## Brief
Output the line that contains "[Go to photo 2] (59, 1204)" and each line after it in the listing, exactly as they appear, through the very last line.
▼▼▼
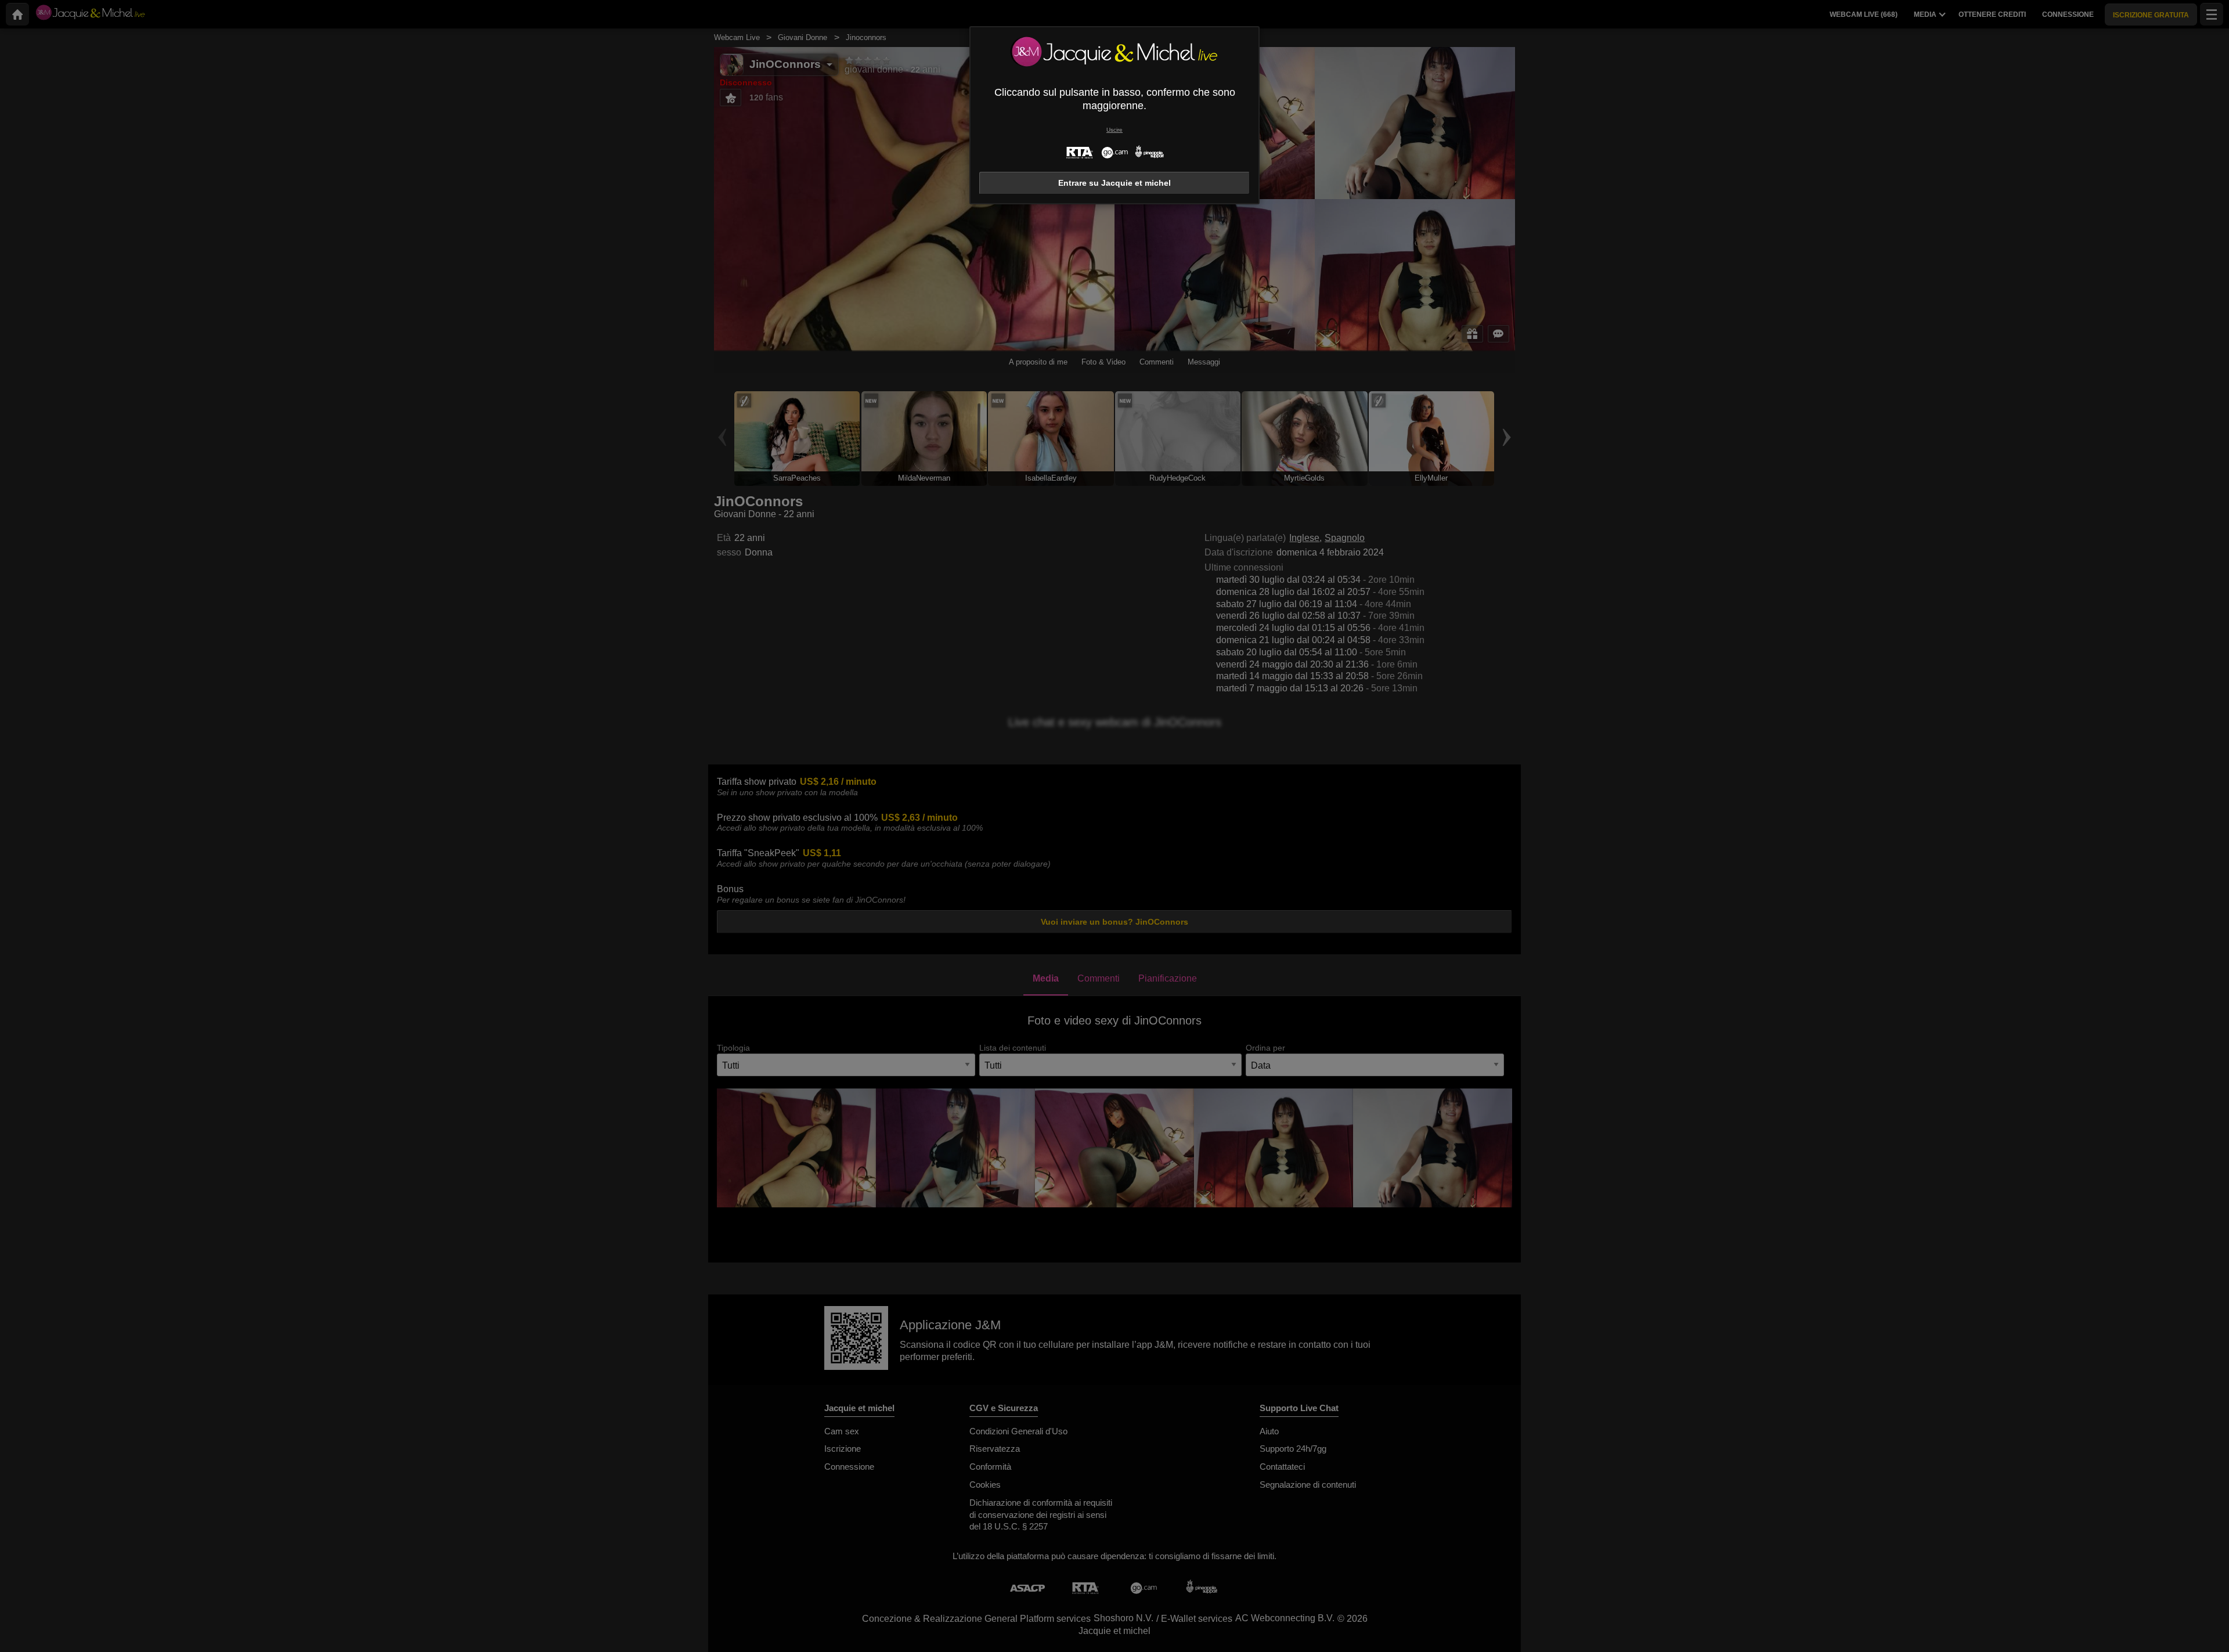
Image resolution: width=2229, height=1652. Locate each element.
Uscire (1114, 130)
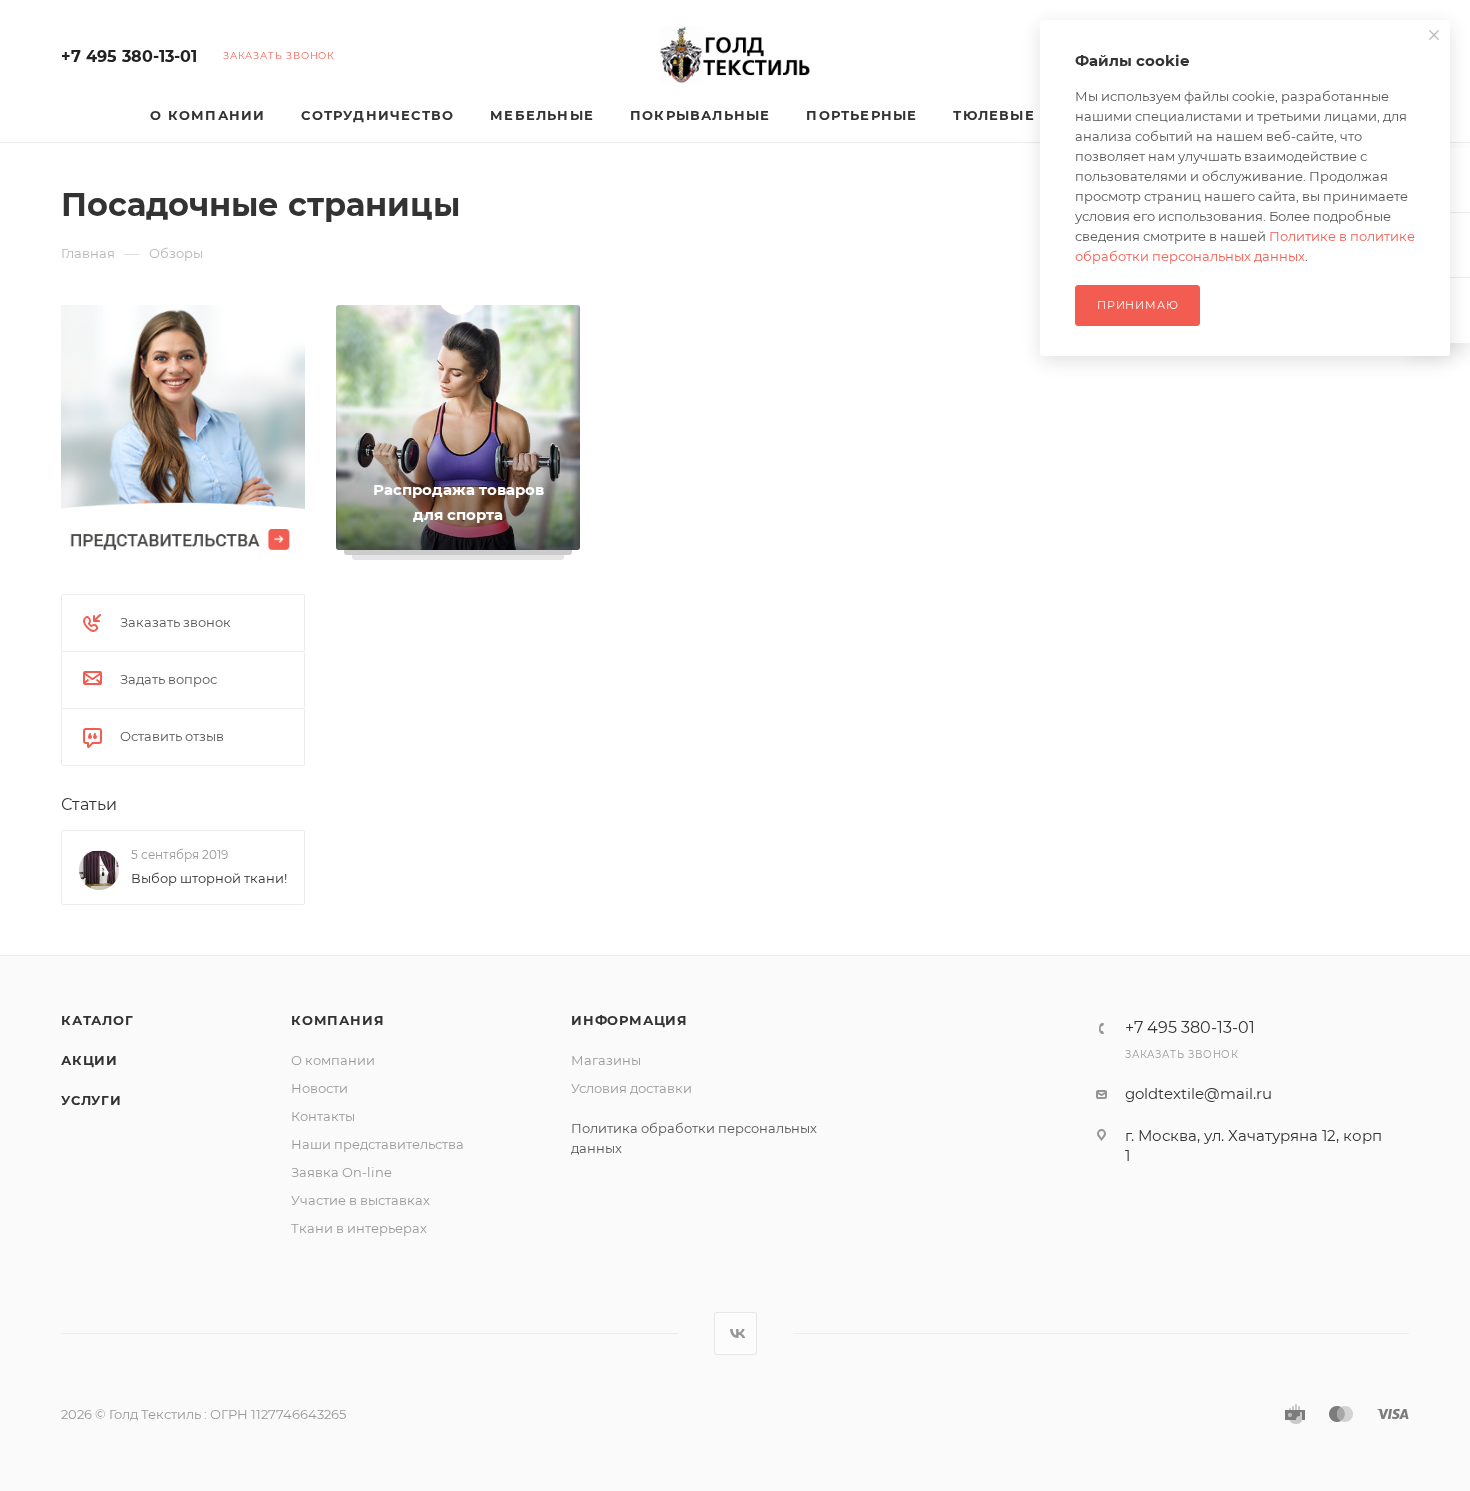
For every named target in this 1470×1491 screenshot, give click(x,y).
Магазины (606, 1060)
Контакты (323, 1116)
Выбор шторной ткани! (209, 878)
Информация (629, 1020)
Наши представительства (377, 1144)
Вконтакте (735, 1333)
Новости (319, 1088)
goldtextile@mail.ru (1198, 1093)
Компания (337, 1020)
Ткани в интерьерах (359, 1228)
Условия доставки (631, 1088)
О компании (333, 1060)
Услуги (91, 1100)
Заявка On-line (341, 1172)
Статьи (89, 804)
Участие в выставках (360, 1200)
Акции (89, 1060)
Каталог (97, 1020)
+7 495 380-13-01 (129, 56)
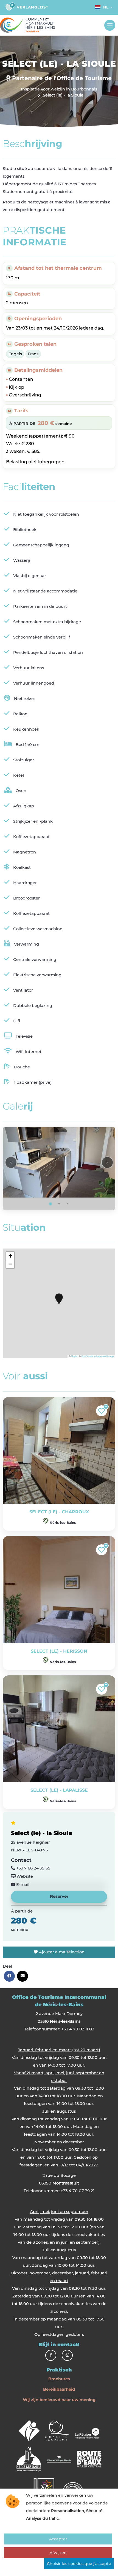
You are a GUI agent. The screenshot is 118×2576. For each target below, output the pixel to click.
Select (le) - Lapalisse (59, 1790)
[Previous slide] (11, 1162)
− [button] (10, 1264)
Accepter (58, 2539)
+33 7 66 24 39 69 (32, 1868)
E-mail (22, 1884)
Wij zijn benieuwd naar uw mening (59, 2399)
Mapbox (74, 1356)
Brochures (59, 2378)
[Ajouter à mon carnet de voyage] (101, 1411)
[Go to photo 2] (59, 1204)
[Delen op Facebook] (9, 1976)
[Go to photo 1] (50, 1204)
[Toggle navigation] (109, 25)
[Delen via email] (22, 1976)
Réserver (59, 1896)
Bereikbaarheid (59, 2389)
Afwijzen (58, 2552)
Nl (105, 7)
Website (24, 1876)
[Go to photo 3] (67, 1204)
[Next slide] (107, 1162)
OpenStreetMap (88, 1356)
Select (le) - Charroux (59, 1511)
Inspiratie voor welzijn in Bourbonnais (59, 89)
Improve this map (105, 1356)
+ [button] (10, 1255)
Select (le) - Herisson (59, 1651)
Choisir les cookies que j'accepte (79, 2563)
▲▲▲
## Reply
[Go to photo 2] (59, 1204)
[Delen op Facebook] (9, 1976)
[Go to photo 1] (50, 1204)
[Toggle navigation] (109, 25)
[Delen via email] (22, 1976)
Réserver (59, 1896)
Bereikbaarheid (59, 2389)
Afwijzen (58, 2552)
Nl (105, 7)
Website (24, 1876)
[Go to photo 3] (67, 1204)
[Next slide] (107, 1162)
OpenStreetMap (88, 1356)
Select (le) - Charroux (59, 1511)
Inspiratie voor welzijn in Bourbonnais (59, 89)
Improve this map (105, 1356)
+ [button] (10, 1255)
Select (le) - Herisson (59, 1651)
Choisir les cookies que j'accepte (79, 2563)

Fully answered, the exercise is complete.